-- Document section --

Centaurs are icy, comet-like bodies that have less eccentric orbits, so that they remain in the region between Jupiter and Neptune. The first centaur to be discovered, 2060 Chiron, has been called a comet because it was found to develop a coma just as comets do when they approach the Sun.
Overlapping the Kuiper belt but extending much further outward is what is called the scattered disc. Scattered disc objects are believed to have been originally native to the Kuiper belt but were ejected into erratic orbits in the outer fringes by the gravitational influence of Neptune's outward migration. Most scattered disc objects have perihelia within the Kuiper belt but aphelia as far as 150 AU from the Sun. Their orbits are also highly inclined to the ecliptic plane, and are often almost perpendicular to it. Some astronomers, such as Kuiper belt co-discoverer David Jewitt, consider the scattered disc to be merely another region of the Kuiper belt, and they describe scattered disc objects as "scattered Kuiper belt objects."
Eris (68 AU average) is the largest known scattered disc object. It was the cause of the most recent debate about what constitutes a planet, because it is at least five percent larger than Pluto, with an estimated diameter of 2,400 kilometers (1,500 miles). It is now the largest of the known dwarf planets. It has one moon named Dysnomia.
This object has many similarities with Pluto. Its orbit is highly eccentric, with a perihelion of 38.2 AU (roughly Pluto's distance from the Sun) and an aphelion of 97.6 AU. Also, the orbit is steeply inclined to the ecliptic plane, at 44 degrees, more so than any known object in the solar system except for the newly discovered object 2004 XR190(also known as "Buffy"). It is believed to consist largely of rock and ice.

-- Data lines --
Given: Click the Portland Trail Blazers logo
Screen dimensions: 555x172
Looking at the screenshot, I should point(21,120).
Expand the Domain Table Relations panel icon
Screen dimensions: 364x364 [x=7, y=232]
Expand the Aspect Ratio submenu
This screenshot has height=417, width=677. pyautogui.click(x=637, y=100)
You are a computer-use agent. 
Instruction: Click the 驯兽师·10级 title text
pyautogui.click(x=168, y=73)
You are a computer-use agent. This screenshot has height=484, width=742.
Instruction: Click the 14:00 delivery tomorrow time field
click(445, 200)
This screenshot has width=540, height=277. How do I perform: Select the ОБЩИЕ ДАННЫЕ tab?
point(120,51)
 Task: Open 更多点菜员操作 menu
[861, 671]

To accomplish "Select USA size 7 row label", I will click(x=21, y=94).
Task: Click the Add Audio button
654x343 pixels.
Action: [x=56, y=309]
...
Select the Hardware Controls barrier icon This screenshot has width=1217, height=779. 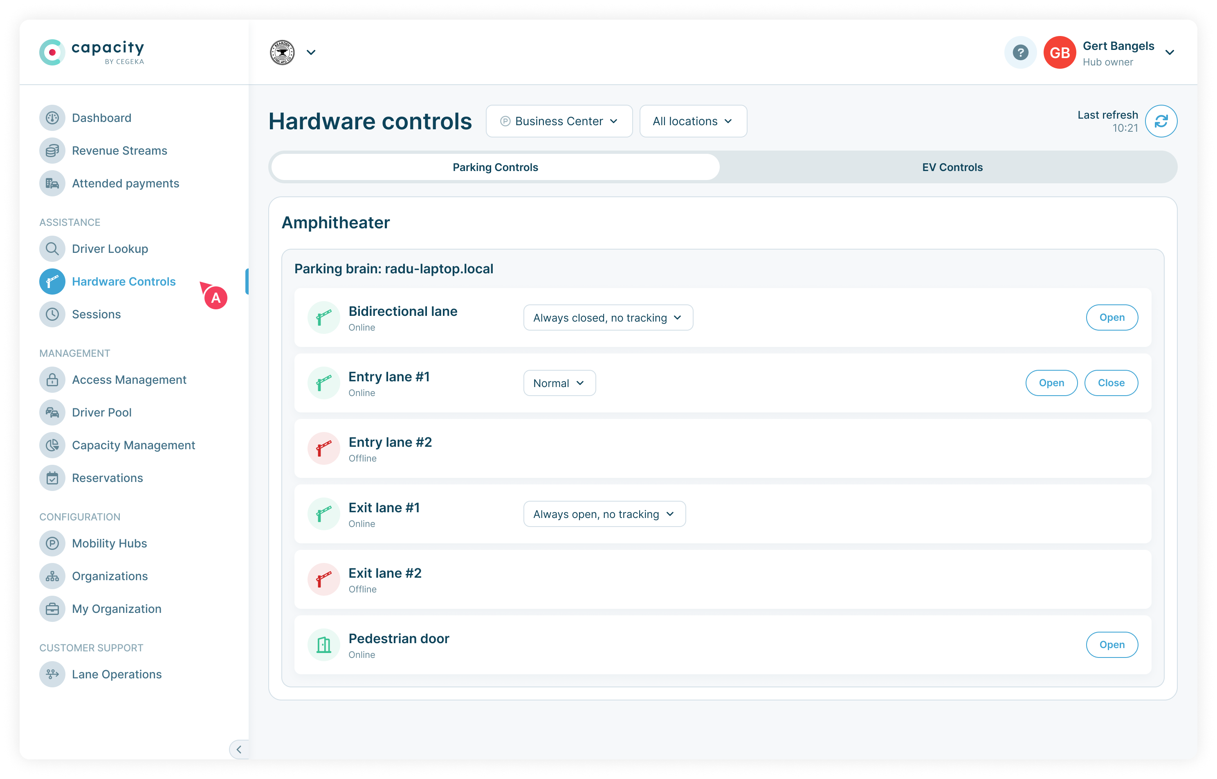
--
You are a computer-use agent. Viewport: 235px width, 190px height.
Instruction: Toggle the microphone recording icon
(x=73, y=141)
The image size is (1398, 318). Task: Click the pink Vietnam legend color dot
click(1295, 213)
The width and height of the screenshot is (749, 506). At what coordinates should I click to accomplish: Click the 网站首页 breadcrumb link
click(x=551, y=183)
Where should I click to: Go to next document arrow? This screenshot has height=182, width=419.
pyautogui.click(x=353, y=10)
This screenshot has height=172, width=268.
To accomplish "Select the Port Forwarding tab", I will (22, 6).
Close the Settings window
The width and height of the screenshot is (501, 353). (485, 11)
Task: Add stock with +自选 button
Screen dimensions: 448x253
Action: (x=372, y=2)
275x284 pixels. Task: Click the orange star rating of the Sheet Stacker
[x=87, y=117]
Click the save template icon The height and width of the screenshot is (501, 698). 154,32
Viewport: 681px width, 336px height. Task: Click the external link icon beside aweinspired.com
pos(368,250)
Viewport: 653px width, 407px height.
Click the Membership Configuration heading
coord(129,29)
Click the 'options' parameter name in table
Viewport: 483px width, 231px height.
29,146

-- Task prompt --
In the passage about centaurs and the scattered disc, what is the name of the moon of Eris?

-- Answer to the task --
Dysnomia